Start of Exercise data
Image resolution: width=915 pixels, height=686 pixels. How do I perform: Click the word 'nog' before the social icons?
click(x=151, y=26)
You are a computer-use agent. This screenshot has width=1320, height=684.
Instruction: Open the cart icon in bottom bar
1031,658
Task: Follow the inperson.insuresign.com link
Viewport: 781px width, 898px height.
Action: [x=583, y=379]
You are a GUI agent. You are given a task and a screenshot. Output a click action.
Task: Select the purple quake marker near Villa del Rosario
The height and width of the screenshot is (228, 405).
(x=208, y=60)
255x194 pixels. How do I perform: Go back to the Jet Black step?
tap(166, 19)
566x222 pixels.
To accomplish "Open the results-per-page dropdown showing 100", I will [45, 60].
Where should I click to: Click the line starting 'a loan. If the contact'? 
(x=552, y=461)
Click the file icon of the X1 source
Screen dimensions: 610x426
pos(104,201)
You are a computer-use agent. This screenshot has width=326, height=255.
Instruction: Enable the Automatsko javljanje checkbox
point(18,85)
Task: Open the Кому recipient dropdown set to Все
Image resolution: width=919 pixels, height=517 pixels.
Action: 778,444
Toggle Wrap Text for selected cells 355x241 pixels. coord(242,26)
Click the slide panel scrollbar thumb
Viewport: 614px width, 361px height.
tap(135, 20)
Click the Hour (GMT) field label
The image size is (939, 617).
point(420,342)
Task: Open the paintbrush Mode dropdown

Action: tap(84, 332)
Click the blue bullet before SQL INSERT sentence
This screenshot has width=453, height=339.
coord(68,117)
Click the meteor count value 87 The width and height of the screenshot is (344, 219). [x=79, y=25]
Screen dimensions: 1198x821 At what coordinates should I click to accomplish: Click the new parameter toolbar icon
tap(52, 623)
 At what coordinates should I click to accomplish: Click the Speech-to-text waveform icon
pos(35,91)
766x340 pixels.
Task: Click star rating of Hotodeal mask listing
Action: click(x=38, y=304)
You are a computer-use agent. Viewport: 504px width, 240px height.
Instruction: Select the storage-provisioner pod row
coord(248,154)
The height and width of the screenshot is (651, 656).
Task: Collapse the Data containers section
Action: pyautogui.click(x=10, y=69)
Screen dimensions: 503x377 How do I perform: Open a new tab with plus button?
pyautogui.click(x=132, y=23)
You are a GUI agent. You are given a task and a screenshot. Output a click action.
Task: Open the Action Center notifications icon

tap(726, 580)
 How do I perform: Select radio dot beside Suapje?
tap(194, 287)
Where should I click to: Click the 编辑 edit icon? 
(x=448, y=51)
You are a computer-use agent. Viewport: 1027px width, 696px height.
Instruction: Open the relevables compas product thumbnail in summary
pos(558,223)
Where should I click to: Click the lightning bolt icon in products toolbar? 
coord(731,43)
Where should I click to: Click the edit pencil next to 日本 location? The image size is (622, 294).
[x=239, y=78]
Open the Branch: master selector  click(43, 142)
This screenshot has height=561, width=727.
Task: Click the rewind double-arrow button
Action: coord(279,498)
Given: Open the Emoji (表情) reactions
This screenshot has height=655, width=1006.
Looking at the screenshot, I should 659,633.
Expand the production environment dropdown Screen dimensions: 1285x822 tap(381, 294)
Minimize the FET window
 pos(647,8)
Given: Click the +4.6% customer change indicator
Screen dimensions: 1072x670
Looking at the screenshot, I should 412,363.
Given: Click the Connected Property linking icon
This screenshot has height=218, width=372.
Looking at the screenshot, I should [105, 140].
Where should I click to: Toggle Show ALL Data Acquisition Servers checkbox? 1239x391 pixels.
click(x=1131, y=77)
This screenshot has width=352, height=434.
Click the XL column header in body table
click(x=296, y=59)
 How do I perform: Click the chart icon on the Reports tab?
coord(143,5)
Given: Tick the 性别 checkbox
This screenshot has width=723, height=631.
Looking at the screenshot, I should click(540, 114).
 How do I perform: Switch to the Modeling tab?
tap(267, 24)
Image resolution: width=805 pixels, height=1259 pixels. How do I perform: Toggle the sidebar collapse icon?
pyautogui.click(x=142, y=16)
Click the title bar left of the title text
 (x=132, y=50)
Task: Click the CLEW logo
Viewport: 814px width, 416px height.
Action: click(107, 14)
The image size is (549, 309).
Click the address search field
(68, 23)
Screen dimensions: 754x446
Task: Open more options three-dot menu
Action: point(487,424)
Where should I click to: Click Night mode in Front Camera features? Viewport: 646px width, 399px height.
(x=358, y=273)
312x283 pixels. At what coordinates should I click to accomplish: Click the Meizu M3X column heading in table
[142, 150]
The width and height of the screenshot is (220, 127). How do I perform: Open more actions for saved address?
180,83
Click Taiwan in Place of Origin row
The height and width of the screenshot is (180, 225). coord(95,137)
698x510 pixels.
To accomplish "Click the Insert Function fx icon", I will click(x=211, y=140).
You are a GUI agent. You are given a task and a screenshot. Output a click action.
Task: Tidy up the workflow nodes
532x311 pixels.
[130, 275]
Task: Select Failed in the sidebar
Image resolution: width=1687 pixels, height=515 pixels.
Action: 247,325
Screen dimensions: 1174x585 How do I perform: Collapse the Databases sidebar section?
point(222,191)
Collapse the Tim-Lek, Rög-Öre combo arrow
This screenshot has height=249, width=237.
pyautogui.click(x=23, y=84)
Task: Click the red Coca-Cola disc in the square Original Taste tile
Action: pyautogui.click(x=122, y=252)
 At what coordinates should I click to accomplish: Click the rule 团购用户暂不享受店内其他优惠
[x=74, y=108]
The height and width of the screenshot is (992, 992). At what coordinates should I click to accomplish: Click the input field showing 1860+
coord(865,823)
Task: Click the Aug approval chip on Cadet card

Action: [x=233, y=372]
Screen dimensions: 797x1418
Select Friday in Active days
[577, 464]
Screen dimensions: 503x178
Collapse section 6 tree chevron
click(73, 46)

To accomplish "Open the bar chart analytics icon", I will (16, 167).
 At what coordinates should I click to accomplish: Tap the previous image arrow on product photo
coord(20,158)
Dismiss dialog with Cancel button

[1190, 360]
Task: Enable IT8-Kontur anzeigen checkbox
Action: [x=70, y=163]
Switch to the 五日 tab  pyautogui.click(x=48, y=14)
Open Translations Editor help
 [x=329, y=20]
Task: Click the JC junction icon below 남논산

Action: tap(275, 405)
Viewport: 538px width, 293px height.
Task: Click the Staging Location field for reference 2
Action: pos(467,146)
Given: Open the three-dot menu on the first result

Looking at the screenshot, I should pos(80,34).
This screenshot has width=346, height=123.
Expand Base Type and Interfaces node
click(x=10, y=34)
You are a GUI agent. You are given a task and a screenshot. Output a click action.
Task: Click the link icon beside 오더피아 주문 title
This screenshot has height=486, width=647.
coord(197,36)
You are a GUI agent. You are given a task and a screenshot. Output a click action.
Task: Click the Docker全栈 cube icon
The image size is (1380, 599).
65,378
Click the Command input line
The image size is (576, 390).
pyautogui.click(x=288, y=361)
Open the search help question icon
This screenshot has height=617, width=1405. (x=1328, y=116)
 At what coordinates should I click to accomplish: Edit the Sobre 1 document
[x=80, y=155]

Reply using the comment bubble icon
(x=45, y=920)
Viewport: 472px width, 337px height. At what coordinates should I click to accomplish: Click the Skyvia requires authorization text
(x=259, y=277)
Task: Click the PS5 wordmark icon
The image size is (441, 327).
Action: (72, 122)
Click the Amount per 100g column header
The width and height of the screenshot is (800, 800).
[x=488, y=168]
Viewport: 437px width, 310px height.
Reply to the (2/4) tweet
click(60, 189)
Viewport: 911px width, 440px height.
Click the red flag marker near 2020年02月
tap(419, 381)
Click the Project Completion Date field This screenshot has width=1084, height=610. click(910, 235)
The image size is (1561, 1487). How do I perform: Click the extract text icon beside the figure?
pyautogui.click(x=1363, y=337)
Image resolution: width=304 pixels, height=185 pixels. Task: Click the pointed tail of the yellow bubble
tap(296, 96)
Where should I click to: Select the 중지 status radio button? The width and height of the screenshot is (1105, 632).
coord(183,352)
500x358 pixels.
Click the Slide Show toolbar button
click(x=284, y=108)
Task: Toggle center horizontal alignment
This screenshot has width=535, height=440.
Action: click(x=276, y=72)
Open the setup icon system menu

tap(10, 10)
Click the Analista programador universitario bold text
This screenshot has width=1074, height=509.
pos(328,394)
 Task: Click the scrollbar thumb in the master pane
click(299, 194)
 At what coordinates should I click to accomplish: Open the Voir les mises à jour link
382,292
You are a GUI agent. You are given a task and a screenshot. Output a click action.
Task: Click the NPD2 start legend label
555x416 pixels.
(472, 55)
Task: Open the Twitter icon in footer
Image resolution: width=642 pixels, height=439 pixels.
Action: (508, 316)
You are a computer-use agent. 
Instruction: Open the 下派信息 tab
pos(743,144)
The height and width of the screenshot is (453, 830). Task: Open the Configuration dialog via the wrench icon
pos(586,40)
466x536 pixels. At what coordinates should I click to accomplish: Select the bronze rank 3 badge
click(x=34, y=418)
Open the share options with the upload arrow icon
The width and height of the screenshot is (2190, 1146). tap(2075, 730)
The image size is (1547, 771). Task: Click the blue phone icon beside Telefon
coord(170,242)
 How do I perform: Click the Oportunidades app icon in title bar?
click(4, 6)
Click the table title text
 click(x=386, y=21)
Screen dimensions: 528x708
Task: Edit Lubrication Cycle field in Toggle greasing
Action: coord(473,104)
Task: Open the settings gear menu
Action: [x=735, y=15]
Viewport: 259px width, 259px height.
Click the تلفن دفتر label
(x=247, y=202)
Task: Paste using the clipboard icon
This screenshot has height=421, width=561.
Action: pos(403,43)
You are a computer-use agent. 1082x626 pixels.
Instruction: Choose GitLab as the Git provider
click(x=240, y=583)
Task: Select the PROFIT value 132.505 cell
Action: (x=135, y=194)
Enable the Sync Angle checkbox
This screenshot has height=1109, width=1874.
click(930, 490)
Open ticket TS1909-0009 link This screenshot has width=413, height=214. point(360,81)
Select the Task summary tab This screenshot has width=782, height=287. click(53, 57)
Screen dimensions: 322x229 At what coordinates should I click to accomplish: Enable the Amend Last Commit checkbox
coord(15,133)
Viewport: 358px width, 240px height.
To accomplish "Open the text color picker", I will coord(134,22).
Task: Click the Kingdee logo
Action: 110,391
End of Exercise data
** What to do **
Copy out only the lines above from the one with "The image size is (1561, 1487)." to the one with "Task: Toggle center horizontal alignment", inclusive, exactly as they stand.

** Exercise solution **
The image size is (1561, 1487). How do I perform: Click the extract text icon beside the figure?
pyautogui.click(x=1363, y=337)
Image resolution: width=304 pixels, height=185 pixels. Task: Click the pointed tail of the yellow bubble
tap(296, 96)
Where should I click to: Select the 중지 status radio button? The width and height of the screenshot is (1105, 632).
coord(183,352)
500x358 pixels.
Click the Slide Show toolbar button
click(x=284, y=108)
Task: Toggle center horizontal alignment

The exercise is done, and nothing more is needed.